I tried connecting a Ubiquiti ONT to a Calix OLT once, but couldn't get any combination of settings to make it work. The OLT saw the ONT, but we couldn't get packets to flow. (This was a test network, so no permissions issues or passwords to guess or anything. Just couldn't make a usable profile for the device. I will admit that I really didn't know what I was doing, I just saw one of the ONTs floating around on a Friday afternoon and poked it a bit.)
Wat? If PPPoE is running on the router, then how is the ONT meddling with TCP connections? Is PPPoE being run on the ONT rather than the router? I guess PPPoE isn't encrypted and the ONT could be deencapsulating and reencapsulating frames, but that seems unlikely?
That's weird! I don't know much about PPPoE but I wonder if it would be possible to mess with the framing so that the specific DPI/modification wouldn't work. Like add some nonstandard options to the header, and hope the ONT used fixed offsets for getting addresses.
Given that ONTs probably aren't subject to too much hardware security research, maybe it would be possible to hook up a debugger and NOP out the connection tracking hooks.
I was never happy with the performance of Calix CPE. We used them heavily at my last job, and indeed customers would have all sorts of trouble that we could never reproduce when we sent a tech.

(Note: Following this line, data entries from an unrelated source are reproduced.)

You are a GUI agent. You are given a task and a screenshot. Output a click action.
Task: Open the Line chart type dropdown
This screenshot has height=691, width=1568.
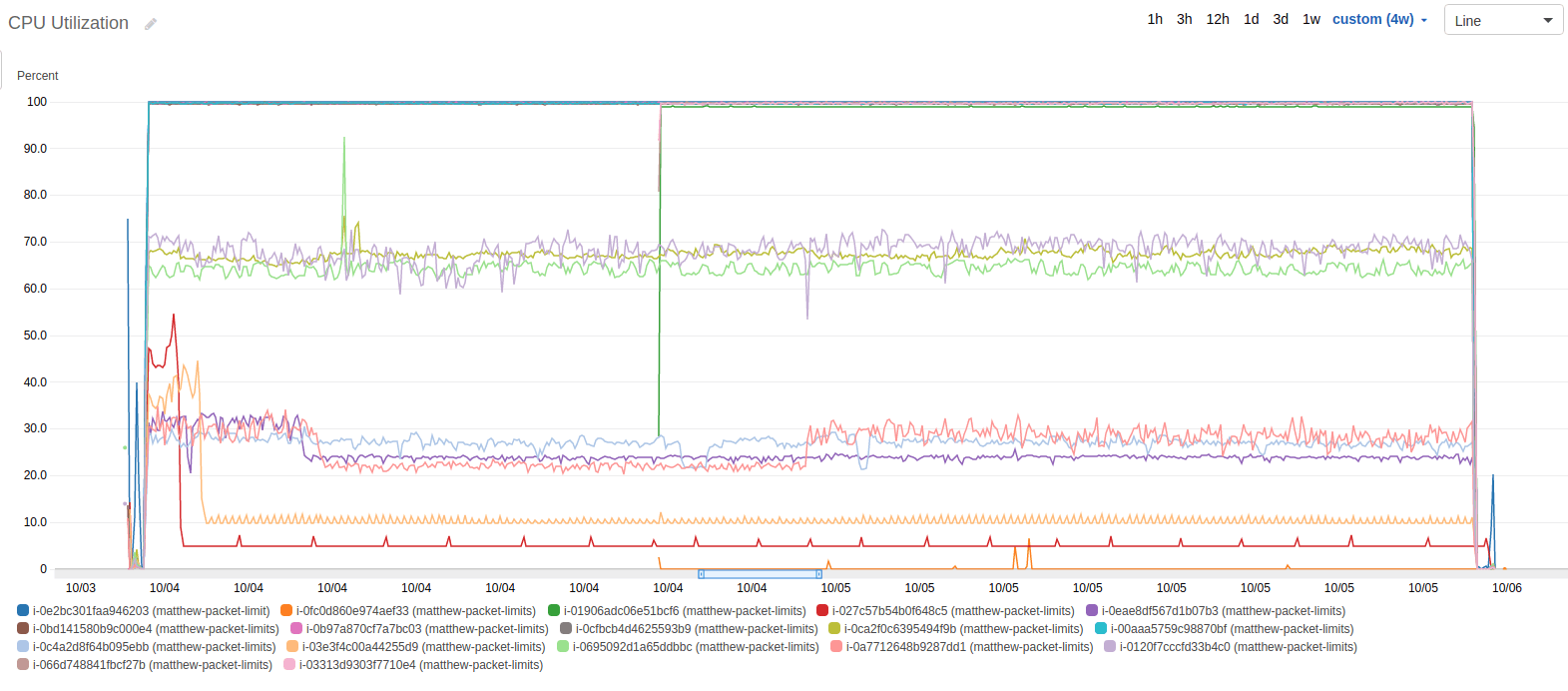pyautogui.click(x=1503, y=21)
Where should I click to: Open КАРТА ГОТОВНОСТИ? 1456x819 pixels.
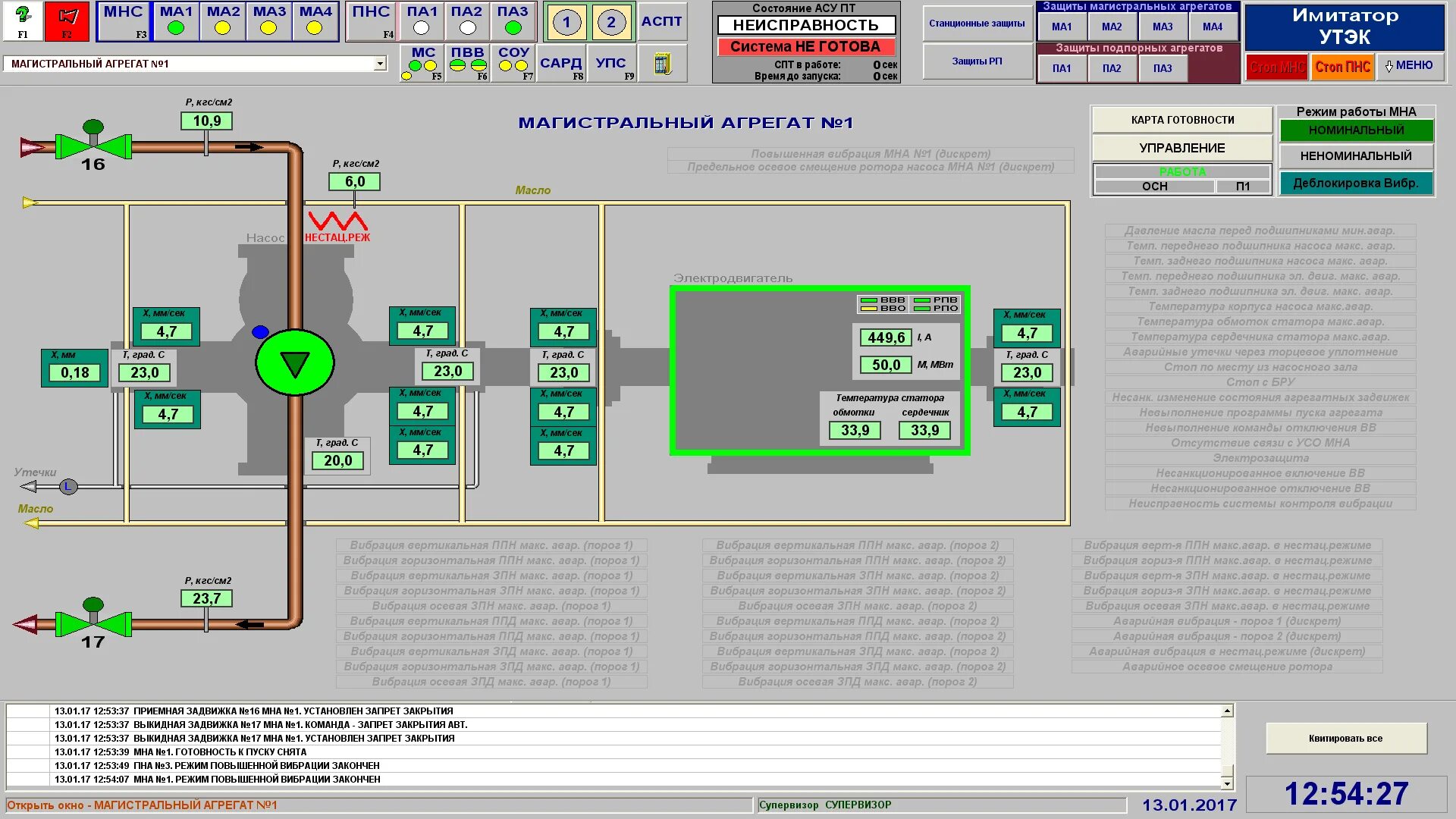point(1182,120)

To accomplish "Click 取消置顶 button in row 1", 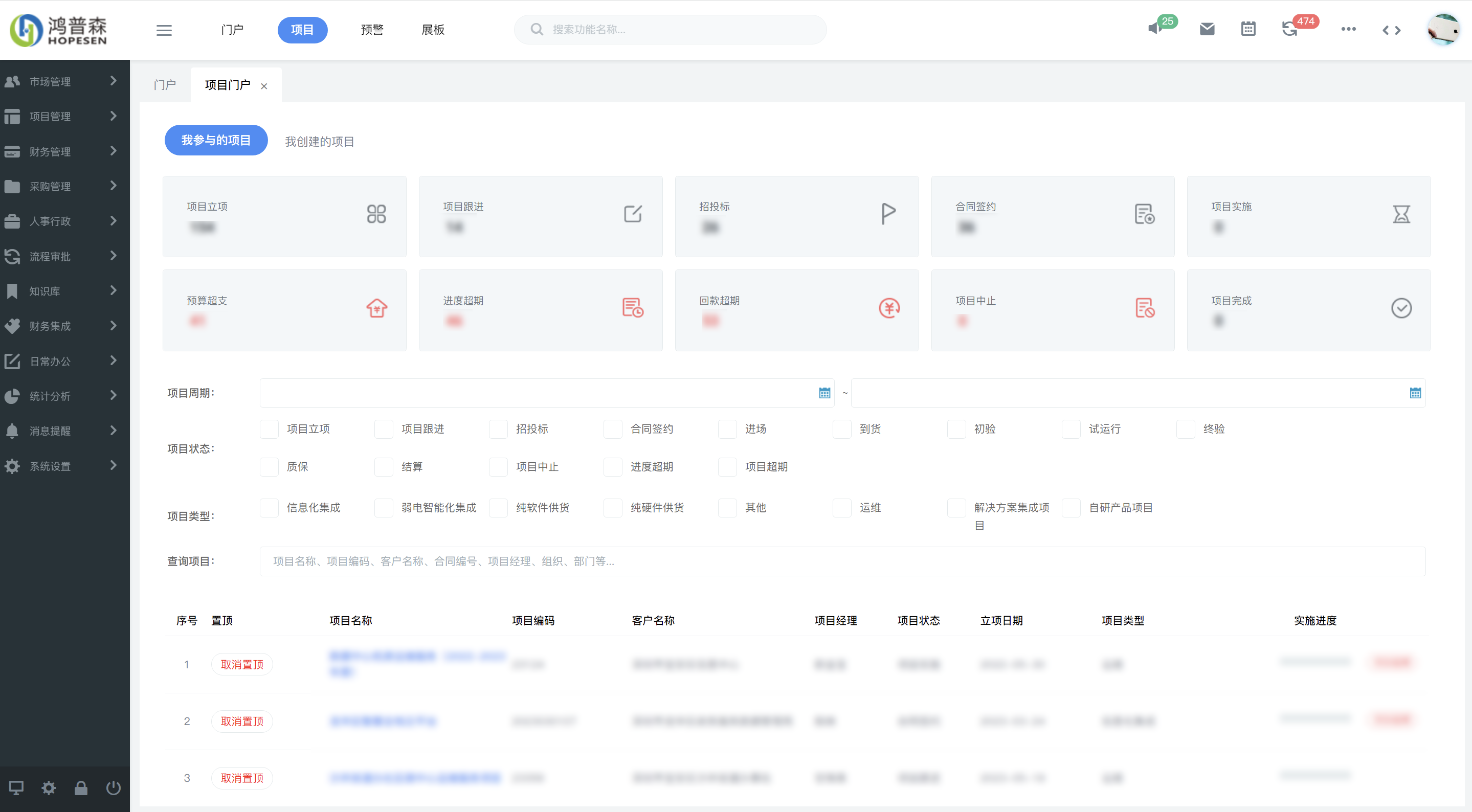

My favorite little hack was that I wanted live stats from the OLTs to be in our own database so that it could show up in our support portal and internal CRM and be aggregated for general network health statistics. (i.e. when someone went out to repair a fiber, they could instantly see the customers come back online, or more often... know while they were still out in the field that they didn't fix it) I wrote a program to scrape it (by ssh-ing in, thanks golang.org/x/crypto/ssh!, because their SOAP API returned no useful details), and after running for many days... it caused the OLT to stop routing packets entirely. No Internet routing, no management interface, it just flat out died unrecoverably. Anyway, they blamed my app, so I built them a static binary of the scraper that could run on Windows (they didn't have any Linux boxes) and after much back and forth they traced it down to a race condition between the two redundant processor modules in the OLT. So much whining how it was my fault, when it was their fault.
At the ISP before that we made our own CPE. The leads on that project really understood the Internet and managed to get reasonable latency, even over WiFi. But the incumbents still seem to not know about fq_codel, or how to put more than 4MB of RAM in their devices, and the users suffer as a result. This article reminded me of how mad it makes me, sorry for the rant. (I switched to a different industry where less lasers are involved.)
The CenturyLink CPE for DSL is pretty crap too. I had one that would reboot if you sent a fragmented IPv6 packet, among other problems like the web UI refusing to work if it was on long enough (thankfully EOL and they replaced it without much questions). The replacement didn't reboot, but I was seeing ping times go up to seconds, so I gave up and do PPPoE on my equipment now (I didn't want to ever run PPPoE cause it's stupid, but now I have to)
Yeah. I feel like these products were always designed to be ultra short lifespan devices, but in practice, they live forever. ONTs from 2013 are still being used and sold new, so clearly investing in fixing bugs and testing would have paid dividends. But I guess it's that case where you can't go to Amazon and buy the best ONT; Calix or whomever sells them to an ISP once, everyone has a good round of golf and dinner or whatever, and the customers are stuck being sad (and maybe the ISPs give out token credits; we gave out a lot of token credits). The ISP mostly competes by being available to a customer; if you dig up the street, then they don't really have an option to go elsewhere unless someone else digs up the street.
Hopefully some crazy person will launch an astronomically expensive fleet of satellites that solves these problems once and for all. All you need are a few engineers on the CPE team that give a damn, and you can fix the Internet for everyone in the world.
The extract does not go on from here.